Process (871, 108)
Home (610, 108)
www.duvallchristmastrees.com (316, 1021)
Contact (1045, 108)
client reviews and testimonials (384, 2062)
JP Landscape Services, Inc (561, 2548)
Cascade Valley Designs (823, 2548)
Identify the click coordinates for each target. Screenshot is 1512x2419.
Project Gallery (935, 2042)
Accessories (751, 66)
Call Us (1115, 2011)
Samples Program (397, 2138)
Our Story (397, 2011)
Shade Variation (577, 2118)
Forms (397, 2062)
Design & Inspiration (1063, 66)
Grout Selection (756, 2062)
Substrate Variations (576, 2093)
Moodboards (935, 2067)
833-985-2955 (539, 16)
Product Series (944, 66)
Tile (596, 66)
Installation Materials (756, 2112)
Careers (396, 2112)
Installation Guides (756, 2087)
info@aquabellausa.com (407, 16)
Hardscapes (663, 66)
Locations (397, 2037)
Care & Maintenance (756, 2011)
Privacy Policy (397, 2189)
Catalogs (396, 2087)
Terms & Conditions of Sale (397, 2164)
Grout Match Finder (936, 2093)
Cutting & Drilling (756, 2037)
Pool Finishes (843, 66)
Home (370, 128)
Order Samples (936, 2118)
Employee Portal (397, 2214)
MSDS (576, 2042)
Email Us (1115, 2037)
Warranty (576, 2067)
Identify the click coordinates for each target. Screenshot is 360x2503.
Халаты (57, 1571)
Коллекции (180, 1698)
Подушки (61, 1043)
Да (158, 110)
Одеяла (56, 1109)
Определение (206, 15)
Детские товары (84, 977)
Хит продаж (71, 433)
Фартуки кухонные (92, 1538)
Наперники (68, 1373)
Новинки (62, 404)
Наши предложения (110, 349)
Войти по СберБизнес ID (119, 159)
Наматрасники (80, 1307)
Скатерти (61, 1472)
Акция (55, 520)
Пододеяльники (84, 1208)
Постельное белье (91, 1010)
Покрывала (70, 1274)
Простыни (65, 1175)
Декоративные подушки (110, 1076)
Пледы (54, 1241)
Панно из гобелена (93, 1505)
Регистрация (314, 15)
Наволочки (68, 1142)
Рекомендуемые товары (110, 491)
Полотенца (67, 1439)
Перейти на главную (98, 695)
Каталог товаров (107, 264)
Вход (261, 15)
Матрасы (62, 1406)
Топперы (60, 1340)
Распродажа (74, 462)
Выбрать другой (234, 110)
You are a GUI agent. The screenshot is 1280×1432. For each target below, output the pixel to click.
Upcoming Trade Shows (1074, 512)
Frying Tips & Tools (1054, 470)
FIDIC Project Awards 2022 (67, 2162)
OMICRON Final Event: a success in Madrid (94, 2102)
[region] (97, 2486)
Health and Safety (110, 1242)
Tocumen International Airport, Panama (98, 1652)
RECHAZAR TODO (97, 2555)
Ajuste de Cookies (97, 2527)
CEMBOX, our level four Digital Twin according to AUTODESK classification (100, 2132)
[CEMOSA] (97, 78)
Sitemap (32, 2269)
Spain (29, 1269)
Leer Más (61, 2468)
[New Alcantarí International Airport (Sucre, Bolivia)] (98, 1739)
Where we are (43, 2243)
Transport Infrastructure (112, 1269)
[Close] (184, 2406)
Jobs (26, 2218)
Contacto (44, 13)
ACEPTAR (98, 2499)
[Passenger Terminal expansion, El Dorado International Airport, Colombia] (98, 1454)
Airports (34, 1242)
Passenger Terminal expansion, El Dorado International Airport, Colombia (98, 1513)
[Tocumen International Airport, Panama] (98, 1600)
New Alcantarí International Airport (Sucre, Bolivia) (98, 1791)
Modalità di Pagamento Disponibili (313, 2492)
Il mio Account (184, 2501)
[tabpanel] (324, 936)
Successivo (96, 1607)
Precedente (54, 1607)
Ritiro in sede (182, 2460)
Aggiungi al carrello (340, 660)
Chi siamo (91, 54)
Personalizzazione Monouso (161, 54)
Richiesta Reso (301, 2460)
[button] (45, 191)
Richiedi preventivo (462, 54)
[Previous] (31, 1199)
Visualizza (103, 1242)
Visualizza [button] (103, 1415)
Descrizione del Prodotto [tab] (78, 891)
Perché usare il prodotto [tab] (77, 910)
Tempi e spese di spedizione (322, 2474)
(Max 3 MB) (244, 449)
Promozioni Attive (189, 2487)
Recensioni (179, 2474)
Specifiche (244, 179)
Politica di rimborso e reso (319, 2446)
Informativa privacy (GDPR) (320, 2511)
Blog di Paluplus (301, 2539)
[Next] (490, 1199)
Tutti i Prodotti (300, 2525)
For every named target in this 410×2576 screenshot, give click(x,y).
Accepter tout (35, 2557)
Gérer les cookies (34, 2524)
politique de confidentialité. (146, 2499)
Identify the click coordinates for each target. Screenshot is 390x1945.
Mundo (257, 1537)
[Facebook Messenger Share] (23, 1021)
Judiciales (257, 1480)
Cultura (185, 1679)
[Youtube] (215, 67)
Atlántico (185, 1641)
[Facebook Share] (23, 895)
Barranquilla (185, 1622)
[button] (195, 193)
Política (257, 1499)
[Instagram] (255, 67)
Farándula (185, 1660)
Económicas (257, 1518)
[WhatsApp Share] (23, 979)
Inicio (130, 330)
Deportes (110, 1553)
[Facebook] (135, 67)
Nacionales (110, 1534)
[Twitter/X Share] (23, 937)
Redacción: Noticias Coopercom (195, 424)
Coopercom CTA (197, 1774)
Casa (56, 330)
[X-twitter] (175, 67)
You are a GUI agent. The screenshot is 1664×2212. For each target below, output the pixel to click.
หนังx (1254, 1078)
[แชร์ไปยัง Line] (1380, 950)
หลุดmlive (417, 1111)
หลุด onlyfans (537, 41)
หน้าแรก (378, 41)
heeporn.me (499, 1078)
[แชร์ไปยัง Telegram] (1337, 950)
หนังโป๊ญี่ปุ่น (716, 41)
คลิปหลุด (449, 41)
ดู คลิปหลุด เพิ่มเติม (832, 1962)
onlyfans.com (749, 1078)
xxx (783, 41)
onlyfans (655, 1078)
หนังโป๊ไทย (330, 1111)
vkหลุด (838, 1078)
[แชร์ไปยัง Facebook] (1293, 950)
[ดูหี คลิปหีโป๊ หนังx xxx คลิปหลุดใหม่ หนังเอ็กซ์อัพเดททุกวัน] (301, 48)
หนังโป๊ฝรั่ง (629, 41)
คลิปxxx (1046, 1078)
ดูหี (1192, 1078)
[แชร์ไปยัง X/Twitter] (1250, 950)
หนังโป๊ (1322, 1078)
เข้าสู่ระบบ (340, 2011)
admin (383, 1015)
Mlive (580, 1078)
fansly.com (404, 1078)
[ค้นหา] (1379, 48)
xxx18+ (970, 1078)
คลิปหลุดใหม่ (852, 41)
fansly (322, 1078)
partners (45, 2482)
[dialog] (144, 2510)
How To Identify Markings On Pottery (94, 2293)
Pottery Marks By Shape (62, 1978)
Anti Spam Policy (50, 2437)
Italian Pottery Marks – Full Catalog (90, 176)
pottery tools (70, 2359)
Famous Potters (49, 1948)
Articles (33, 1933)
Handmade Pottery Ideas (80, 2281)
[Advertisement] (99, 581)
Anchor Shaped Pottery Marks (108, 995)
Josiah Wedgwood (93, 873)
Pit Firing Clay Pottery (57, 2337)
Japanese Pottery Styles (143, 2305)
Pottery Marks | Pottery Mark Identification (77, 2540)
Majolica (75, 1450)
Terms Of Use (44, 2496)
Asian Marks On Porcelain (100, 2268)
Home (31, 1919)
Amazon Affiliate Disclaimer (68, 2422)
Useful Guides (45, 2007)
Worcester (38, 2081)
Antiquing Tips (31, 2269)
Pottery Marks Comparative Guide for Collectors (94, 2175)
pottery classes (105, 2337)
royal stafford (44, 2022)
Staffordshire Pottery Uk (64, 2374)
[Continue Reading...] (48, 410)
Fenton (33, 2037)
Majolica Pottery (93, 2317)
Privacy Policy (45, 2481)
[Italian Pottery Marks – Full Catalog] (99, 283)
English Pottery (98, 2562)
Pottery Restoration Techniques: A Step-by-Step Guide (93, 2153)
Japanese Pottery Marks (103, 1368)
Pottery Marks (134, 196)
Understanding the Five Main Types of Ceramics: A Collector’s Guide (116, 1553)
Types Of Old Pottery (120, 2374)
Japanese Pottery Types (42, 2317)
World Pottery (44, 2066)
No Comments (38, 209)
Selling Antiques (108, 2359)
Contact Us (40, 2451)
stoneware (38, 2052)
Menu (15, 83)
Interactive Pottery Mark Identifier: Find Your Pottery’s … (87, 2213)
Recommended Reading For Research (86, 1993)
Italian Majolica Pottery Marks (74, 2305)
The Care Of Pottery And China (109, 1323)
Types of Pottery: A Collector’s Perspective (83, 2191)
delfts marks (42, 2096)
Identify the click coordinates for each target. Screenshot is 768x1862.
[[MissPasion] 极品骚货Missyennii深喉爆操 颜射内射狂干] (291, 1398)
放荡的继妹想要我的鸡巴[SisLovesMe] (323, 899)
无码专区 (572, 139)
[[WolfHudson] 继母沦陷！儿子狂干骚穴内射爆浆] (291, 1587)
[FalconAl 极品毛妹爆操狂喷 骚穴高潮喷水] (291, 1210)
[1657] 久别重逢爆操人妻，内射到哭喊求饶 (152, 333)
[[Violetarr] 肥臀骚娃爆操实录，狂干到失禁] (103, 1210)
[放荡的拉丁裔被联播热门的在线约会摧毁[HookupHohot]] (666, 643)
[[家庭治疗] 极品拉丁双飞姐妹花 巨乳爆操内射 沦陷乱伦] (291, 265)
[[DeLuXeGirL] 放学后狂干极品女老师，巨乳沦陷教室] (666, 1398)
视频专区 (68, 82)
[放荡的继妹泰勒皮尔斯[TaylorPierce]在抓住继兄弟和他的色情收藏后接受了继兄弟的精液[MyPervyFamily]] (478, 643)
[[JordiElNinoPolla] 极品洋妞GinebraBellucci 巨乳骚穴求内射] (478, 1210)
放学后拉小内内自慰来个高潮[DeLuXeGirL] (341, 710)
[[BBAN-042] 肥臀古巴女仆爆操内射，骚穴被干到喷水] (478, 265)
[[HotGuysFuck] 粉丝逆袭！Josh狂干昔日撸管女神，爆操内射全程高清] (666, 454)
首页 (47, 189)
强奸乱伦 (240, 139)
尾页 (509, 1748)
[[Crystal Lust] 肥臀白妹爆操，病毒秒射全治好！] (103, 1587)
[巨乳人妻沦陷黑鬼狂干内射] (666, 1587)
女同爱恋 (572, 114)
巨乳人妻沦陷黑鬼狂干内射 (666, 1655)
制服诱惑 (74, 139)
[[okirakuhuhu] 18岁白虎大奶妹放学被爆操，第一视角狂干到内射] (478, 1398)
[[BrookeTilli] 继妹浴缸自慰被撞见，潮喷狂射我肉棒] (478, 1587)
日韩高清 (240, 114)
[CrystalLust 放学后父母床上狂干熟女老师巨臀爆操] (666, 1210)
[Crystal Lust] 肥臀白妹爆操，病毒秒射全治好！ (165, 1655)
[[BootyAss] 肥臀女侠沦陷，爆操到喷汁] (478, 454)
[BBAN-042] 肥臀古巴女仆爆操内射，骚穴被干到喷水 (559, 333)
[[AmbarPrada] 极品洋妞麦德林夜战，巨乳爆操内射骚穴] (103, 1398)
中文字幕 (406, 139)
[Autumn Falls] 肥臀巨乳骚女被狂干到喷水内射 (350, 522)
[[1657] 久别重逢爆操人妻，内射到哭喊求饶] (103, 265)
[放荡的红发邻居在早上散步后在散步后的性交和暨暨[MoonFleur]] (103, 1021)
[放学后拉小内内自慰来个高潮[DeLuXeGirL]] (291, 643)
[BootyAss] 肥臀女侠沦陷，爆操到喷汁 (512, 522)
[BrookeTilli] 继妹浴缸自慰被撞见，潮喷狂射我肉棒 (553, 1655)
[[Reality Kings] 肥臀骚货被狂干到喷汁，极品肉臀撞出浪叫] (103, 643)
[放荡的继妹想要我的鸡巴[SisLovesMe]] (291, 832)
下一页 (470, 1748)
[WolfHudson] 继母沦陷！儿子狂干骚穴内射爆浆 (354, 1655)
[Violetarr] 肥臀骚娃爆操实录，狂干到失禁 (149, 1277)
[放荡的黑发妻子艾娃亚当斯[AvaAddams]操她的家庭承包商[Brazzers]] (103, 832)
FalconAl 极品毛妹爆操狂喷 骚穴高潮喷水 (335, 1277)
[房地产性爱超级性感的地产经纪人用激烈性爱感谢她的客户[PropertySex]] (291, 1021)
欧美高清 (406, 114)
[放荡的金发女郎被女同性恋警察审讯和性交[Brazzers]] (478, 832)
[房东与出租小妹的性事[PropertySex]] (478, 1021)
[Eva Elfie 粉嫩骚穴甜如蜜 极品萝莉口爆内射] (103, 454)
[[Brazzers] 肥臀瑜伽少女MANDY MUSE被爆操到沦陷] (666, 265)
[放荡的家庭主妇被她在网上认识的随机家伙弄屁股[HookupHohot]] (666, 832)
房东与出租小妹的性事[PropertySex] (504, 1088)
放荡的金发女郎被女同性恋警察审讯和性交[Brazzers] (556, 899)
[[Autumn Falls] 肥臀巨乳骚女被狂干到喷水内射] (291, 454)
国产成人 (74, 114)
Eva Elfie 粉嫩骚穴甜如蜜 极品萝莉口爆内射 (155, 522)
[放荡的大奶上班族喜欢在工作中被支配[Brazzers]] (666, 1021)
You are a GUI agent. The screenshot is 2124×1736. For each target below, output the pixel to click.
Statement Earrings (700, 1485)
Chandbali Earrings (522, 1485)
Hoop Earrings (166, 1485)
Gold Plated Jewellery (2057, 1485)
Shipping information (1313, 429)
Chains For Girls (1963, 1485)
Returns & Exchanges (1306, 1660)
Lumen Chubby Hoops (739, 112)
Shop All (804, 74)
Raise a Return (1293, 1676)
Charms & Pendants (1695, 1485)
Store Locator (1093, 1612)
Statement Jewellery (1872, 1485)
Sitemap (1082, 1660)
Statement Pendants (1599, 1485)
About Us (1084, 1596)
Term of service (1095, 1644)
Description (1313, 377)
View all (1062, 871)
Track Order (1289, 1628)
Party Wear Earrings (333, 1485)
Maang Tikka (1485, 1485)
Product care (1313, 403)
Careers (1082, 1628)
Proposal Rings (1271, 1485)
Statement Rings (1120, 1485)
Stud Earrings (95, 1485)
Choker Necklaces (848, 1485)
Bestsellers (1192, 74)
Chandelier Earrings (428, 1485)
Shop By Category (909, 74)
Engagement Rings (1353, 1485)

* * *

> _Work request_
Could you transcribe the entries above word for word, from the line with "Coopercom CTA (197, 1774)" down to the line with "heeporn.me (499, 1078)", keeping both?

> _Result_
Coopercom CTA (197, 1774)
Casa (56, 330)
[X-twitter] (175, 67)
You are a GUI agent. The screenshot is 1664×2212. For each target below, output the pixel to click.
หนังx (1254, 1078)
[แชร์ไปยัง Line] (1380, 950)
หลุดmlive (417, 1111)
หลุด onlyfans (537, 41)
หน้าแรก (378, 41)
heeporn.me (499, 1078)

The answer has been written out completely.